Equally unfair is the way Grant has been treated by the highbrow art world since his death in 1942. In the October 1983 issue of The New Criterion , the periodical’s founder-editor Hilton Kramer attacked Wood as “phony,” calling his paintings “trashy” and his stock-in-trade “fakery.” Yet I believe it was Kramer who was removed from the lives of ordinary Americans—and thus failed to appreciate that Wood was actually conducting a sardonic revolt against the cities, stylizing farmscapes and Midwesterners to keep the American dream alive during the Great Depression; the painter was celebrating the agrarian myth and lampooning it at the same time. But Wood, who had himself lived in Cedar Rapids, Iowa, also agreed with Daniel Webster that “when tillage begins, other arts follow. The farmers, therefore, are the founders of human civilization.” Wood even painted a mural for the Iowa State University library titled When Tillage Begins, Other Arts Follow .
Using the agricultural landscape fantasy Stone City on the cover of the History of the United States is my revenge on Hilton Kramer for calling the ingenious Grant Wood a “shallow hapless artist.” Kramer would have had Wood paint angst-ridden realistic portraits of the misery of farm labor, all calloused hands and manure heaps, wretched droughts and insect plagues. Instead, in Stone City Wood offered a bucolic Midwestern dreamscape, and the working farmers of America embraced it with old-fashioned pragmatism, a nod, and a wink. Wood liked to tell the story of the time when Stone City was displayed at a state fair on the outskirts of Des Moines: Farmers viewing the painting inevitably commented on its deficiencies. They snickered, for example, that no farmer would plant corn on a steep hill like that or build a barn so close to a river that would likely flood. Wood liked to stand around incognito just to hear the critiques. “The farmer would get up close to the picture, inspect it and back away, shaking his head,” Wood recalled. “I went up and stood beside him, thinking he would say something about the painting, and sure enough he did. Pretty soon he shook his head more vigorously than ever and said: ‘I wouldn’t give thirty-five cents an acre for that land.’”

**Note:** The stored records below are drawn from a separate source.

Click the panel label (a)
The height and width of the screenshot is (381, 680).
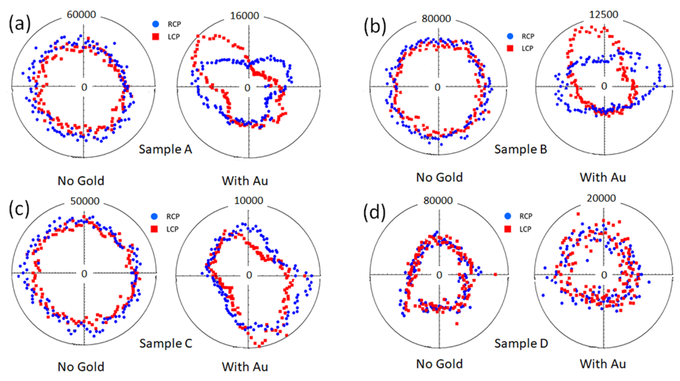pyautogui.click(x=20, y=24)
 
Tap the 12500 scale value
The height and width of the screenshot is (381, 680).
pyautogui.click(x=604, y=14)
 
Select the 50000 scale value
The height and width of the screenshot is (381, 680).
pyautogui.click(x=85, y=201)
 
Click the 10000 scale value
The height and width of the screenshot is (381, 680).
pyautogui.click(x=249, y=201)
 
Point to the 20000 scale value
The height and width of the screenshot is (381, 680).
pyautogui.click(x=601, y=198)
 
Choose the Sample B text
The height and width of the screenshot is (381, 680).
pyautogui.click(x=521, y=149)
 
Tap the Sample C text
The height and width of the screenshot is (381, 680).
pyautogui.click(x=166, y=343)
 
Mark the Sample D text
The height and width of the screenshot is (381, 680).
pyautogui.click(x=521, y=343)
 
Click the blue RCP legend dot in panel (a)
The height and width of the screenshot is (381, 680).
pyautogui.click(x=156, y=24)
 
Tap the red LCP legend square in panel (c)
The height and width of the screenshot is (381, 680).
pyautogui.click(x=154, y=229)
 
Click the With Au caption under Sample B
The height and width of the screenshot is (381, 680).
pyautogui.click(x=603, y=177)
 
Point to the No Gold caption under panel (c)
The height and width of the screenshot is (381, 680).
pyautogui.click(x=81, y=367)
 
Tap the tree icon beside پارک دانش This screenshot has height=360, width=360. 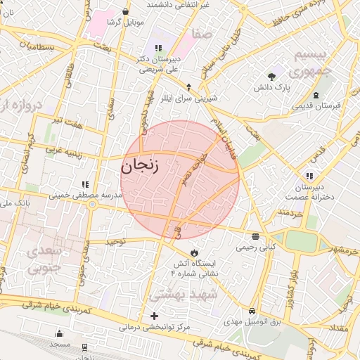pyautogui.click(x=271, y=77)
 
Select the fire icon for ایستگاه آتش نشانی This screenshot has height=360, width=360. pyautogui.click(x=195, y=252)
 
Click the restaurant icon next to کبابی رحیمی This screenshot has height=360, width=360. pyautogui.click(x=255, y=236)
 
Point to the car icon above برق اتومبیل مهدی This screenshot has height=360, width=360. pyautogui.click(x=252, y=311)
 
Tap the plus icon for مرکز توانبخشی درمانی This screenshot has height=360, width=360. pyautogui.click(x=155, y=316)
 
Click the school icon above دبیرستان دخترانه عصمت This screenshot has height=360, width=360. pyautogui.click(x=309, y=176)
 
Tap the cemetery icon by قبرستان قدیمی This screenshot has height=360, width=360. pyautogui.click(x=316, y=95)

In his 1987 book Grant Wood: A Study in American Art and Culture , James Dennis provides a remarkable explication of Stone City : the bulbous trees, the modern bridge built over the Wapsipinicon River, the curlicuing roadways, descending sun, and toyland buildings in a churchless farm town. But whatever its technical merits and agrarian flaws, Stone City triggers the history-minded imagination in varied ways. Gazing at the painting makes me realize, for example, how different our roads are from those in Europe. The highways of America ribbon into an endless horizon, whereas in Europe they typically end—or begin—in an enclosed communal space: a piazza , a place , an agora , a forum . The adage “All roads lead to Rome” applies in every great European capital; whether in Paris, London, or Rome, all roads converge upon the city. But the American pattern is different, as Manifest Destiny dictates: The grid disperses population centers outward, which is perhaps not surprising in a nation born of the pioneering frontier spirit.
And so Grant Wood’s road still rolls on today, into the quiet suburbs and their industrial parks, on into the abundant countryside, through Nebraska’s wheat farms and Colorado’s Rocky Mountains, to Promontory Point in Utah, where the transcontinental railroad’s golden spike connected East to West, to the slot arcades of Reno and the domed capitol in Sacramento, to Silicon Valley and on to the Hawaiian Islands, to our military bases in South Korea and throughout Western Europe, whence our nation’s founders came. Wood’s road did not start in Iowa; it began on the Atlantic Coast when the first settlers hitched their wagons and started plowing westward. Now the American road spans the globe, and the vehicles of our progress keep driving on ever forward toward the next horizon. It is my hope that this book will inspire the pioneers of tomorrow to take a few moments from their rush to ponder the ways of our past, and to learn from them.